Love Monarch. I would love to see the team apply AI to build missing institutions (Robinhood CC, Accrue) faster.

OsamaJaber 18 hours ago

The hardest part of (a step behind) is knowing when something is crossed over How do you decide when a tool is mature enough to adopt?

  • simianwords 17 hours ago

    This requires good intuition and being unemotional.

    Lots of people who become successful are the ones who can get this prediction correct.

    • OsamaJaber 12 hours ago

      Agreed but being unemotional easy to say than to do :D

Animats 9 hours ago

The distance between manager-speak and LLM-speak is very small. Who wrote that?

piker 19 hours ago

> “Their (ie the document’s) value stems from the discipline and the thinking the writer is forced to impose upon himself as [she] identifies and deals with trouble spots”.

Real quote

> "Hence their value stems from the discipline and the thinking the writer is forced to impose upon himself as he identifies and deals with trouble spots in his presentation."

I mean seriously?

satisfice 18 hours ago

The one thing disagree with is having the AI do its own verification. I explicitly instruct it never to check anything unless I ask it to.

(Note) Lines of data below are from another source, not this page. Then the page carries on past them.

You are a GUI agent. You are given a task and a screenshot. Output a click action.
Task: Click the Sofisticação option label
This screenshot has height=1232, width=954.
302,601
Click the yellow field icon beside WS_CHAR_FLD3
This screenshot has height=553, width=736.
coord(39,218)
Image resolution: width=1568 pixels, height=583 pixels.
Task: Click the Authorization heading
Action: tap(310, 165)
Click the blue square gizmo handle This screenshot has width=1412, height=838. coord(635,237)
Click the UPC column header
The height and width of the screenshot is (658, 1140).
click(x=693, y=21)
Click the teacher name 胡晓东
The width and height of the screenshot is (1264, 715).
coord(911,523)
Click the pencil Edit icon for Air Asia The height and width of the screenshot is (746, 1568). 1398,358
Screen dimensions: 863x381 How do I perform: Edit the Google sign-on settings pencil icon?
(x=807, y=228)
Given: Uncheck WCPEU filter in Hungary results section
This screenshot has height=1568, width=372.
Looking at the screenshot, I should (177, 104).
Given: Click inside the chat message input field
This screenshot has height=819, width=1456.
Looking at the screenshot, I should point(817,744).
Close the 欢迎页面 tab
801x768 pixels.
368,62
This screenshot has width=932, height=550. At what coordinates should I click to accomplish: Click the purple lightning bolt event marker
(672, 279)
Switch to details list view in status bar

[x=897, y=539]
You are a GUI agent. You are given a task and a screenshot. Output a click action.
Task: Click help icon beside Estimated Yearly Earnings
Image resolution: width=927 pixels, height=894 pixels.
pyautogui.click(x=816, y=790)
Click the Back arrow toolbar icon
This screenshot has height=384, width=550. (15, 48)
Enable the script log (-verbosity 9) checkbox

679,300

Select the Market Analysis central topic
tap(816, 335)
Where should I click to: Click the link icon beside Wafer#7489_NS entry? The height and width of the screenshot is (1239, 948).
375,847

This is better because I use my own test as a forcing function to learn and understand what the AI has done. Only after primary testing might I tell it to do checking for itself.

578_Observer 15 hours ago

Your point about avoiding the "bleeding edge" touches on a fundamental principle of endurance that is often ignored in the current AI gold rush. This philosophy is a calculated defense of a legacy—the invisible ledger of trust built over generations.

As a former local banker in Japan who spent decades appraising the intangible assets of businesses that have survived for centuries, I’ve learned that true mastery is found in stability, not novelty. In an era of rapid AI acceleration, the real risk is gambling your institutional reputation on unproven, volatile tools.

By 2026, when every “How” is a cheap commodity, the only thing that commands a premium is the “Why”—the core of human judgment. Staying a step behind the hype allows you to keep your hands on the steering wheel while the rest of the market is consumed by the noise. Stability is the ultimate luxury.